How to make Europe's military work
The European Union is justly proud of its "soft power" – its prosperity, stability and commitment to multilateral institutions have won admirers the world over. A decade ago, when the EU launched the European Security and Defence Policy (ESDP) and appointed Javier Solana as the first high representative for foreign policy, it signalled ambitions in the field of hard power, too. Policymakers in places such as Beijing, Delhi and Moscow took note.
These days, however, few governments elsewhere view the EU as a rising power. They regard it as slow-moving, badly organised and often divided. They are particularly scornful of its lack of military muscle. To be sure, some of the two dozen European missions have made a difference, such as the peacekeepers sent to Bosnia, Chad and eastern Congo, the judges helping to run Kosovo, and the flotilla combating pirates off the coast of Somalia. But one purpose of the ESDP was to generate significant new military capabilities, and in that it has failed. The mission to Chad was delayed by a lack of helicopters – until the Russians provided some.
Defence budgets have been slashed across Europe and only five member-states spend more than 2 per cent of gross domestic product on defence (Britain, France, Poland, Greece and Bulgaria, but the latter two contribute very little to EU missions). In theory the EU can call on two "battlegroups" – rapid reaction forces available for deployment to a crisis zone – at any moment. But many battlegroups exist only on paper and none has ever been deployed.
This military weakness matters. An arc of instability, stretching from eastern Europe via the western Balkans, the Caucasus and the Middle East to north Africa, borders the EU. A security crisis in the EU's neighbourhood may affect its interests directly, for example, by unleashing waves of refugees. There will surely be many occasions when the EU is called on to deploy soldiers, policemen or humanitarian aid. The US expects the EU to be able to sort out its own backyard, notably in the Balkans. And the United Nations wants the Europeans to be ready to intervene in African war zones.
Despite this need for an EU defence capability, each of Europe's "big three" has undermined or is likely to undermine it in different ways. France was the problem. For many years the French tried to build up the EU’s military role as a rival to Nato, which worried the Americans and central Europeans. But this year President Nicolas Sarkozy took France back into Nato as a full member, thereby convincing the US that the French no longer saw Nato-EU relations as a zero-sum game. There is now widespread American support for the EU’s role in defence.
Britain will be the biggest problem if, as seems likely, the Conservative party takes office next year, and if its past rhetoric on EU defence is a guide to future policy. The Conservatives have opposed EU defence policy on the grounds that it could weaken Nato. They may try to pull out of the Brussels institutions that run the policy. But the Americans would urge them to rethink. A Britain that is fully involved in the EU and its institutions is more useful to the US than one that is disengaged.

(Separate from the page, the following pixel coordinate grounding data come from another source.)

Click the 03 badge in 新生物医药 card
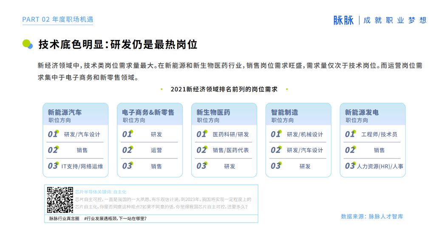 pos(201,166)
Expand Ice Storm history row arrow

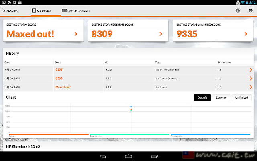point(251,87)
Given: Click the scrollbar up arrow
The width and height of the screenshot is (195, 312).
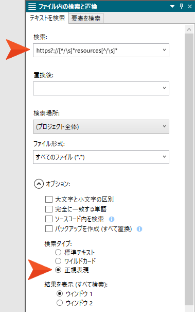Looking at the screenshot, I should 189,29.
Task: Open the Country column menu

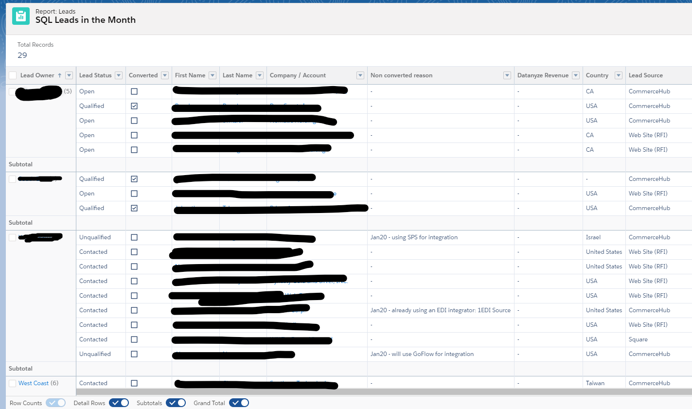Action: click(x=618, y=75)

Right now Germany is the problem. Its pacifist traditions make it reluctant to tackle security problems using force. Over the past 15 years Germany has started to send peacekeepers abroad, but they are seldom allowed to fight, which means that whether they are in Kosovo, Congo or Afghanistan, their utility is limited. Given that Germany is the EU’s largest country, this weakens the whole European defence policy.
The German problem highlights a fundamental difficulty for European defence: a strategic rift divides the continent. One rationale for giving the EU a role in defence was to encourage other countries to adopt the robust strategic culture of the British and the French. However, only about a third of the member states take defence seriously and believe in intervening to solve security problems. These are the countries with troops in the dangerous parts of Afghanistan. The leaders of the remaining EU states sometimes give the impression they would like the Union to be a big Switzerland – prosperous and safe, but reluctant to worry about problems in other parts of the world and unwilling to take responsibility for solving them.
The EU needs to accept that building a defence policy with 27 countries will never work. The ESDP, backed by all the member states, has a useful role to play. Sometimes the mere presence of a soldier or a policeman in a crisis zone creates calm. But when it comes to organising missions that may require the use of force, those countries with robust strategic cultures should form their own body under an EU umbrella.
Any country wanting to join such a club would have to satisfy conditions based on military capabilities and attitudes to the use of force. Just as the rules for joining the euro spur would-be members to improve their economic performance, a defence organisation with tough entry criteria could encourage governments to reform their militaries and change their approach to warfare. Hopefully, the threat of being excluded from such a body would spur Germany and others to take defence more seriously.